NDVI data for spring, summer and autumn 2019–2022.

Sample data

The study went to Guanling County in 2021 and 2022 to collect drone image data and field ground survey data, and vectorized abandoned and non-abandoned farmland in spring, summer and autumn, and determined the criteria for distinguishing abandoned and non-abandoned farmland (Fig. 3): In the UAV image data of the plot, if there are signs of cultivation in any season, such as signs of crop growth and traces of the use of farming tools, the plot is identified as cultivated land, and seasonal abandonment is not excluded. On the contrary, if the land is bare soil or weeds in the UVA image data and there are no signs of cultivation, it is abandoned farmland. 92 abandoned farmland plots in Guanling County in 2021, 118 abandoned farmland plots in 2022, 77 continuously abandoned farmland plots from 2021 to 2022, and 100 continuously cultivated plots were successfully extracted. The 2021 sample data are used to construct abandoned farmland extraction rules, and the 2021–2022 sample data are used for accuracy verification.

Fig. 3

Explanatory diagram of the rules for the discrimination of abandoned land. Abandoned 1, Abandoned 2, Abandoned 3: Abandoned all year round; Fallow 1: Abandoned in spring, cultivated in summer and autumn; Fallow 2: Abandoned in summer, cultivated in spring and autumn; Fallow 3: Abandoned in autumn, cultivated in spring and summer; Fallow 4: Abandoned in spring and summer, cultivated in autumn.

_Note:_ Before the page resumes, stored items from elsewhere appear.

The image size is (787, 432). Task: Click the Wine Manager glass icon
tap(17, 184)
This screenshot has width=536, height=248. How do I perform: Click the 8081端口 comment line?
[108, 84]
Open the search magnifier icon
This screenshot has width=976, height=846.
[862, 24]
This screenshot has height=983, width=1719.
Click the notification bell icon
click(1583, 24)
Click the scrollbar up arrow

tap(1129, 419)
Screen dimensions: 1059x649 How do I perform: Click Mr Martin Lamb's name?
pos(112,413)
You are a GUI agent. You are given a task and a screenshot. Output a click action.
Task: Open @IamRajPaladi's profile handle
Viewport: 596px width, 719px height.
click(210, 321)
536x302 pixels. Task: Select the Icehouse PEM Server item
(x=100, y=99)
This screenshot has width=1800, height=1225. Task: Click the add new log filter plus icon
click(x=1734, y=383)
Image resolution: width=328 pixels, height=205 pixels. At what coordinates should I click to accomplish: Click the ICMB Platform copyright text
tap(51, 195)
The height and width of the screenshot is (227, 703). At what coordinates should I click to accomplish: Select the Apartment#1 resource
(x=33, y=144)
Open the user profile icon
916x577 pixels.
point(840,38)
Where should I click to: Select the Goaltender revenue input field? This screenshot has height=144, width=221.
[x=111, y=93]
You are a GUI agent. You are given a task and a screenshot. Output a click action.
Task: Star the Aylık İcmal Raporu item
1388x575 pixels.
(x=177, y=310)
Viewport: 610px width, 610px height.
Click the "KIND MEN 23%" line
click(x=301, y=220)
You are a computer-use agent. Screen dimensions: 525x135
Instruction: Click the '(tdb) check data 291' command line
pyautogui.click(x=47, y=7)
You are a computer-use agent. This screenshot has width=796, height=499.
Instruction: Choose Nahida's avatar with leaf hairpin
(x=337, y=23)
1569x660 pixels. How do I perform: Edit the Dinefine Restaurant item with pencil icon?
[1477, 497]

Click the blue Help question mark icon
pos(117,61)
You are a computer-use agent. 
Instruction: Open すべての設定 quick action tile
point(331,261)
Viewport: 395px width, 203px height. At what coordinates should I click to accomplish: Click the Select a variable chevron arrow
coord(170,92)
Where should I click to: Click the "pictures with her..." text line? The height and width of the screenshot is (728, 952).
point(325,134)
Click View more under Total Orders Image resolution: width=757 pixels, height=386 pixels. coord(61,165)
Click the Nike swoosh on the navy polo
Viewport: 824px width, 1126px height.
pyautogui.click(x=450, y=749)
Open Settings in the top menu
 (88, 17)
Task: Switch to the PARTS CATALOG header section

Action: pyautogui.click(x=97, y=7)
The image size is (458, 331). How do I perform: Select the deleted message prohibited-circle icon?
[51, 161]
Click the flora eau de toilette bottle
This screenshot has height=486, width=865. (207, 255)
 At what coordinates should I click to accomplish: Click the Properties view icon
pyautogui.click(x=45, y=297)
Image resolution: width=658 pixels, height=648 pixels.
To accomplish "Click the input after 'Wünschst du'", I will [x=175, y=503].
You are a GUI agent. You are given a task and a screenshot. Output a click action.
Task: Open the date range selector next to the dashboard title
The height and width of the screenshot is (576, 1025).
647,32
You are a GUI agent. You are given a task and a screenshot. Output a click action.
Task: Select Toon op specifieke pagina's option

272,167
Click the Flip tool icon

Data on cultivated land plots and desertification levels

Cultivated land plot data and rocky desertification grade data come from the State Engineering Technology Institute for Karst Desertification Control. The number of cultivated land parcels totalled 265,154, with a total area of 258.51 km²; the spatial resolution of the rocky desertification grade data was 2.5 m, and they were divided into five grades: no obvious rocky desertification, mild rocky desertification, moderate rocky desertification, strong rocky desertification and very strong rocky desertification.

Methods

Phenological differences are key to distinguishing between abandoned and non-abandoned farmland. Due to the influence of farmers’ planting and harvesting behaviors, crops will show obvious periodic phenological changes, which can be summarized as the “sowing period”, “maturity period” and “harvest period” of crops. The normalized difference vegetation index (NDVI) is one of the important parameters reflecting crop growth and nutritional information. Due to human activities, the changes in NDVI of crops between mature and immature periods are more obvious than those of natural vegetation, which means that the difference in NDVI between mature and immature periods is greater³⁶. This difference can be used to identify abandoned and non-abandoned farmland based on the difference in NDVI values in different seasons, The technical process is shown in Fig. 4.

At present, the academic community is still unclear about the time threshold for abandoned farmland. Some scholars regard farmland that has been idle for one year as abandoned farmland, while others believe that farmland that has been idle for two years or more is abandoned farmland³⁷. Based on previous experience, this paper considers farmland that has been idle for two years or more as abandoned farmland. The data collection period for this study is 2019–2022. In order to analyze the data change trend more carefully, the data is divided into three consecutive time periods for analysis: 2019–2020, 2020–2021, and 2021–2022. In addition, this paper analyzes the data of two cumulative time periods, namely 2019–2021 and 2020–2022, as well as the total data of the entire research period (2019–2022), to more comprehensively understand the dynamic changes of abandoned farmland in Guanling County.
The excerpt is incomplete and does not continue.